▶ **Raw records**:
###

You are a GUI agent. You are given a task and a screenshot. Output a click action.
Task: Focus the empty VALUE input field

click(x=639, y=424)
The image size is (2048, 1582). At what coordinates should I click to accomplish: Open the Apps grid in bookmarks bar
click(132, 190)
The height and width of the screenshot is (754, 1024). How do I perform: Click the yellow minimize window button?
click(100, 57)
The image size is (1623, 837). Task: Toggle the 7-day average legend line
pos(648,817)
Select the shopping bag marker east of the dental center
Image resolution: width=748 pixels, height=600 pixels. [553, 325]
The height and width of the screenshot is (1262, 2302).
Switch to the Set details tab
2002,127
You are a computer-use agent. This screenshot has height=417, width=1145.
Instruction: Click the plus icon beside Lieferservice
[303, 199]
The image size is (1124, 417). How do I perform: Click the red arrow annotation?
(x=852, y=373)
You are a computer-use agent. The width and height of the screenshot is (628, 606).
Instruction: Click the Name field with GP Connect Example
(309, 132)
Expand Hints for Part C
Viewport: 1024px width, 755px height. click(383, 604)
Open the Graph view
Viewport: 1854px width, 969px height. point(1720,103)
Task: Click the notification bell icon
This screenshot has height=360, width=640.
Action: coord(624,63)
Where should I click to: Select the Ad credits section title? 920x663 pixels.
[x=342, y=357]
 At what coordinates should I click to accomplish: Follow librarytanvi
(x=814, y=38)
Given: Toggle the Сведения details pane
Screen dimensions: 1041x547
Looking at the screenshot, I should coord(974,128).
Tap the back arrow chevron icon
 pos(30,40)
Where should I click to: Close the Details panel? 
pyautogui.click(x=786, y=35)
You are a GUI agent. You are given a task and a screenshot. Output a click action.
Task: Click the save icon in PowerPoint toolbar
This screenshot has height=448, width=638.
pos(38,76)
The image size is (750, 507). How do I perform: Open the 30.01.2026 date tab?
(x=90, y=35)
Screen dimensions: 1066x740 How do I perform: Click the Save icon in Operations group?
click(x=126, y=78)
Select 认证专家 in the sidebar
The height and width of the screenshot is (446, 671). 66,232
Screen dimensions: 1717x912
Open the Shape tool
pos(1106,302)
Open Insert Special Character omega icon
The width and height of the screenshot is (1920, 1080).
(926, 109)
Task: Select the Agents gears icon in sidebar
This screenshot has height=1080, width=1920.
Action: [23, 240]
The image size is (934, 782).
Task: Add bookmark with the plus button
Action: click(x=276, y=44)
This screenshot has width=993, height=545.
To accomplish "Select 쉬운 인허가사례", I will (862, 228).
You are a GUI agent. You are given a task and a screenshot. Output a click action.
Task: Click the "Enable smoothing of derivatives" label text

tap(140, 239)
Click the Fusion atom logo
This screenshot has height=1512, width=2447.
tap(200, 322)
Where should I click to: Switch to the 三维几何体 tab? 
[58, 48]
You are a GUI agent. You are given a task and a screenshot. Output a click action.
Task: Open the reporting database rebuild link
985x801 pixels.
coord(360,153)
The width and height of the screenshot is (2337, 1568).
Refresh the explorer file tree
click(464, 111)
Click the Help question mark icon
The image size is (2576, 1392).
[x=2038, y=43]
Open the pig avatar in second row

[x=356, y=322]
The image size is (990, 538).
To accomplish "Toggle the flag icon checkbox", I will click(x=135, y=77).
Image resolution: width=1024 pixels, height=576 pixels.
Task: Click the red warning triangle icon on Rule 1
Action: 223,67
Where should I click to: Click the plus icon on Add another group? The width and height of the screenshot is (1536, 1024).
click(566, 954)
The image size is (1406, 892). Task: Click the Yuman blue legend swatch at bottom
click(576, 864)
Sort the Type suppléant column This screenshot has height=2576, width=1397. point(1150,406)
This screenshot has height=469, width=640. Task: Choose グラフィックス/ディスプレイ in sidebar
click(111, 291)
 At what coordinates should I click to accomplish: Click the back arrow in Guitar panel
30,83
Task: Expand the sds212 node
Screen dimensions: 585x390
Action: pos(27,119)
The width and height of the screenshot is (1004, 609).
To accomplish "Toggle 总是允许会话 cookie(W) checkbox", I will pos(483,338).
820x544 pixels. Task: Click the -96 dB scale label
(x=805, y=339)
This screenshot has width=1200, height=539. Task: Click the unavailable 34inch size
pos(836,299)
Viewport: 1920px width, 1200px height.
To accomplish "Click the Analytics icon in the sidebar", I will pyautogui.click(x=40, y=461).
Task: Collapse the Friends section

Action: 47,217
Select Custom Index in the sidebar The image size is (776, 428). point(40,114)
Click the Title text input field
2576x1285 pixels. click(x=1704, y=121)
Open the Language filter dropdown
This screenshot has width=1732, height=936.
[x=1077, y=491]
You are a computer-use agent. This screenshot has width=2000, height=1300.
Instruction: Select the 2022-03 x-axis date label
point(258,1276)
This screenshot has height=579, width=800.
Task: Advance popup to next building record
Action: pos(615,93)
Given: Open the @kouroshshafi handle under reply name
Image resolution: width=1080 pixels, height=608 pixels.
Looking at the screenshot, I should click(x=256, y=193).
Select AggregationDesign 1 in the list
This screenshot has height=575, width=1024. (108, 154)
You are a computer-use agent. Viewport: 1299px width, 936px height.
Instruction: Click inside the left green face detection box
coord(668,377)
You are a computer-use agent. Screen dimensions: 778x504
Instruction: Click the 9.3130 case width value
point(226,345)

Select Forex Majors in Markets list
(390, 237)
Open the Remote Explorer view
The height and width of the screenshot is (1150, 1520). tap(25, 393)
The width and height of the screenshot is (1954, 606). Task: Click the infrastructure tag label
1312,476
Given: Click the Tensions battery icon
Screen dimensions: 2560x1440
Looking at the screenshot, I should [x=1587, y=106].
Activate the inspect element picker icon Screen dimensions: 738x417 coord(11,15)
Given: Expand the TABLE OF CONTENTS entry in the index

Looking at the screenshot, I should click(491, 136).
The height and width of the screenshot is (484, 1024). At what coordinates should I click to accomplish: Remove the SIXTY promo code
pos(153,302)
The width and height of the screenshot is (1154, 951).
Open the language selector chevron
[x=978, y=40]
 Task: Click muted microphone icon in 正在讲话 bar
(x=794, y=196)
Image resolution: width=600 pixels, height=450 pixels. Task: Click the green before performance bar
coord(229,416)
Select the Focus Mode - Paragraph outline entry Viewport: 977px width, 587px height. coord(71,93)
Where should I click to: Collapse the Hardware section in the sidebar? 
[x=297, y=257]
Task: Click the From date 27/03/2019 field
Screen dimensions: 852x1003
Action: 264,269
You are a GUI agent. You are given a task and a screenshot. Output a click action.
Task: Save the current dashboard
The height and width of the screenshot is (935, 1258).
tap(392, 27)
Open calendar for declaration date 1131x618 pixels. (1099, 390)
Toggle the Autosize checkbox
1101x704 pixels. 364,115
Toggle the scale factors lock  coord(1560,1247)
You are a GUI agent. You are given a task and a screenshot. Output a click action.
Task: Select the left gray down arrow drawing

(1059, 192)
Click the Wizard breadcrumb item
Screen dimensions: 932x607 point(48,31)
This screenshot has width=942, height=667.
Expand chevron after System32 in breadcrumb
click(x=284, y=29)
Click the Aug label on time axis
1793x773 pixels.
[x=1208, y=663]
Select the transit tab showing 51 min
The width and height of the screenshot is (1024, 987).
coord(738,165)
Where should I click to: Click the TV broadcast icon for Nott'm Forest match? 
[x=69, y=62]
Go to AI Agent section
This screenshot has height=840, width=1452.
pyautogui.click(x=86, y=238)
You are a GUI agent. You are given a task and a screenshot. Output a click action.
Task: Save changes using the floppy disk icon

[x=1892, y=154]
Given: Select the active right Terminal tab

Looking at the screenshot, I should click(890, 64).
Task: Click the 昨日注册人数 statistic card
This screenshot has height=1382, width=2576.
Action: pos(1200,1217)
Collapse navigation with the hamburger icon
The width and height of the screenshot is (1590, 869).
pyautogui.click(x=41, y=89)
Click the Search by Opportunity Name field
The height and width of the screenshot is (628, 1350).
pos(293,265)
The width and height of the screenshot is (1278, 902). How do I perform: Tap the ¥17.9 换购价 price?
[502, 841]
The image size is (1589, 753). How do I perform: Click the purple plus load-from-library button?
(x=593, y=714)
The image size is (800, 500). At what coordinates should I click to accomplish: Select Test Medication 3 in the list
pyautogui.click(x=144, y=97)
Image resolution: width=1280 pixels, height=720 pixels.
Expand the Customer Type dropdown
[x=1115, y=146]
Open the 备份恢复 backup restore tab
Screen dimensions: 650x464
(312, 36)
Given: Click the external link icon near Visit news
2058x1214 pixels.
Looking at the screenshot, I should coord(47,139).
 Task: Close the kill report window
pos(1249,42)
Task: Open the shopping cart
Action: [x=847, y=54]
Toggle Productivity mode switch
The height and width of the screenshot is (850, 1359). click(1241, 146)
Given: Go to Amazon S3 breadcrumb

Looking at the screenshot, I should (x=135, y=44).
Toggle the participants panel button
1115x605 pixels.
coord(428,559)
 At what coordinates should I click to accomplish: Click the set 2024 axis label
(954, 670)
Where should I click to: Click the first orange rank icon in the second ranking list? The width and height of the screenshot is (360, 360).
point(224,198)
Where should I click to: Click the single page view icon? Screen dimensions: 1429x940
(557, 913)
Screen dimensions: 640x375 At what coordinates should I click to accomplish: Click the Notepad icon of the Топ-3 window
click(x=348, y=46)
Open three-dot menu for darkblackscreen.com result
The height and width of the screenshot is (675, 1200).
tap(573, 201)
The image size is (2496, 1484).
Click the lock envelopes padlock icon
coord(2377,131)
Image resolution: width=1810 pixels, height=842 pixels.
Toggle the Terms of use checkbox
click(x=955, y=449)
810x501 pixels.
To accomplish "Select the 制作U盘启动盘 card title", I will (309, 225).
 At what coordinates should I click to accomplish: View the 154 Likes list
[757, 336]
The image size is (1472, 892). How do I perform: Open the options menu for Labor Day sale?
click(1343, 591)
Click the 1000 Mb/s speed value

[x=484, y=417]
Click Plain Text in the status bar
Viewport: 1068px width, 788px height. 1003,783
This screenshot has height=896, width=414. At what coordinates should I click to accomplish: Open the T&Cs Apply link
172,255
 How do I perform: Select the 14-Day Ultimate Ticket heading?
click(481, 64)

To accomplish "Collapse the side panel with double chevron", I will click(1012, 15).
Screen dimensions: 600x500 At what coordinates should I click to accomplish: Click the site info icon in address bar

###

▶ **Goal of the exercise**:
Copy out each line of the records above that contains the string "link". Matching is case-sensitive.

▶ **Written reply**:
Task: Open the reporting database rebuild link
Given: Click the external link icon near Visit news
This screenshot has height=896, width=414. At what coordinates should I click to accomplish: Open the T&Cs Apply link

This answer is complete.